RECORD EXTRACTS:
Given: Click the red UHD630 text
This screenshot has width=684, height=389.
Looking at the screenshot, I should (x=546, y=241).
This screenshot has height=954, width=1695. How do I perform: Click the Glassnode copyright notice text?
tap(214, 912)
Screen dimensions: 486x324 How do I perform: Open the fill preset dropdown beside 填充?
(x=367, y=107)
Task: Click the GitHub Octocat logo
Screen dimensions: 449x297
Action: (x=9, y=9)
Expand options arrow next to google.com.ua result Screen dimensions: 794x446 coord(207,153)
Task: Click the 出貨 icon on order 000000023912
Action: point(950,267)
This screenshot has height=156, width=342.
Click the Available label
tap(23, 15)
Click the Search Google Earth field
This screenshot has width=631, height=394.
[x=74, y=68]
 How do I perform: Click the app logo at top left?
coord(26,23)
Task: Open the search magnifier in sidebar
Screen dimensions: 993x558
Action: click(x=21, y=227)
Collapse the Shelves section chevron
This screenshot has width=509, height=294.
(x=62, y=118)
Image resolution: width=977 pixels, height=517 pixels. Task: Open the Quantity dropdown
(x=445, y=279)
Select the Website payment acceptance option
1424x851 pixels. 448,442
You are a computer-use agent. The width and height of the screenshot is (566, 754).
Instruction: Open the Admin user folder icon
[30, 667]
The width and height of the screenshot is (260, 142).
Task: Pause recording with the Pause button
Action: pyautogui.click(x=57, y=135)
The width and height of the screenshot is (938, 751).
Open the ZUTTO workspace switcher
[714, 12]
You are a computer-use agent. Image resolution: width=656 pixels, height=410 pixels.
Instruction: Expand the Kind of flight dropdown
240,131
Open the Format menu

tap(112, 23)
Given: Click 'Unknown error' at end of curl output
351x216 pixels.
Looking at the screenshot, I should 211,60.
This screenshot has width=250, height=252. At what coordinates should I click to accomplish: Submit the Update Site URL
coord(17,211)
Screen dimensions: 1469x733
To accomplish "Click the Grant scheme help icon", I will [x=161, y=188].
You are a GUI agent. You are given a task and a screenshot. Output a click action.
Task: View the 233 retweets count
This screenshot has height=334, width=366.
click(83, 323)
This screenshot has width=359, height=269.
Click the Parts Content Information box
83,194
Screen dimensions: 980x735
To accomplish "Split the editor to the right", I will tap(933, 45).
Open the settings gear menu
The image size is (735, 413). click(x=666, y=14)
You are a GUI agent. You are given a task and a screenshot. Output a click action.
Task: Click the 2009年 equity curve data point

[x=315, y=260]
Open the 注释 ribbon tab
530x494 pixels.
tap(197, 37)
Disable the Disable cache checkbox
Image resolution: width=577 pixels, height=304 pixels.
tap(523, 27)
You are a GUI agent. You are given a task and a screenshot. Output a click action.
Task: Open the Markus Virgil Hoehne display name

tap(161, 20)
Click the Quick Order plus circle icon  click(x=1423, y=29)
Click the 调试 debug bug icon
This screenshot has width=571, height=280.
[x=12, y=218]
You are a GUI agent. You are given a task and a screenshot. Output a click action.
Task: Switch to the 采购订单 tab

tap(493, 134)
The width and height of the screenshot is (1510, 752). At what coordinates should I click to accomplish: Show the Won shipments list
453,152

WORK TO DO: Copy out the data above line for line, with no changes.

SOLUTION:
Given: Click the red UHD630 text
This screenshot has width=684, height=389.
Looking at the screenshot, I should (x=546, y=241).
This screenshot has height=954, width=1695. How do I perform: Click the Glassnode copyright notice text?
tap(214, 912)
Screen dimensions: 486x324 How do I perform: Open the fill preset dropdown beside 填充?
(x=367, y=107)
Task: Click the GitHub Octocat logo
Screen dimensions: 449x297
Action: (x=9, y=9)
Expand options arrow next to google.com.ua result Screen dimensions: 794x446 coord(207,153)
Task: Click the 出貨 icon on order 000000023912
Action: point(950,267)
This screenshot has height=156, width=342.
Click the Available label
tap(23, 15)
Click the Search Google Earth field
This screenshot has width=631, height=394.
[x=74, y=68]
 How do I perform: Click the app logo at top left?
coord(26,23)
Task: Open the search magnifier in sidebar
Screen dimensions: 993x558
Action: click(x=21, y=227)
Collapse the Shelves section chevron
This screenshot has width=509, height=294.
(x=62, y=118)
Image resolution: width=977 pixels, height=517 pixels. Task: Open the Quantity dropdown
(x=445, y=279)
Select the Website payment acceptance option
1424x851 pixels. 448,442
You are a computer-use agent. The width and height of the screenshot is (566, 754).
Instruction: Open the Admin user folder icon
[30, 667]
The width and height of the screenshot is (260, 142).
Task: Pause recording with the Pause button
Action: pyautogui.click(x=57, y=135)
The width and height of the screenshot is (938, 751).
Open the ZUTTO workspace switcher
[714, 12]
You are a computer-use agent. Image resolution: width=656 pixels, height=410 pixels.
Instruction: Expand the Kind of flight dropdown
240,131
Open the Format menu

tap(112, 23)
Given: Click 'Unknown error' at end of curl output
351x216 pixels.
Looking at the screenshot, I should 211,60.
This screenshot has width=250, height=252. At what coordinates should I click to accomplish: Submit the Update Site URL
coord(17,211)
Screen dimensions: 1469x733
To accomplish "Click the Grant scheme help icon", I will [x=161, y=188].
You are a GUI agent. You are given a task and a screenshot. Output a click action.
Task: View the 233 retweets count
This screenshot has height=334, width=366.
click(83, 323)
This screenshot has width=359, height=269.
Click the Parts Content Information box
83,194
Screen dimensions: 980x735
To accomplish "Split the editor to the right", I will tap(933, 45).
Open the settings gear menu
The image size is (735, 413). click(x=666, y=14)
You are a GUI agent. You are given a task and a screenshot. Output a click action.
Task: Click the 2009年 equity curve data point

[x=315, y=260]
Open the 注释 ribbon tab
530x494 pixels.
tap(197, 37)
Disable the Disable cache checkbox
Image resolution: width=577 pixels, height=304 pixels.
tap(523, 27)
You are a GUI agent. You are given a task and a screenshot. Output a click action.
Task: Open the Markus Virgil Hoehne display name

tap(161, 20)
Click the Quick Order plus circle icon  click(x=1423, y=29)
Click the 调试 debug bug icon
This screenshot has width=571, height=280.
[x=12, y=218]
You are a GUI agent. You are given a task and a screenshot. Output a click action.
Task: Switch to the 采购订单 tab

tap(493, 134)
The width and height of the screenshot is (1510, 752). At what coordinates should I click to accomplish: Show the Won shipments list
453,152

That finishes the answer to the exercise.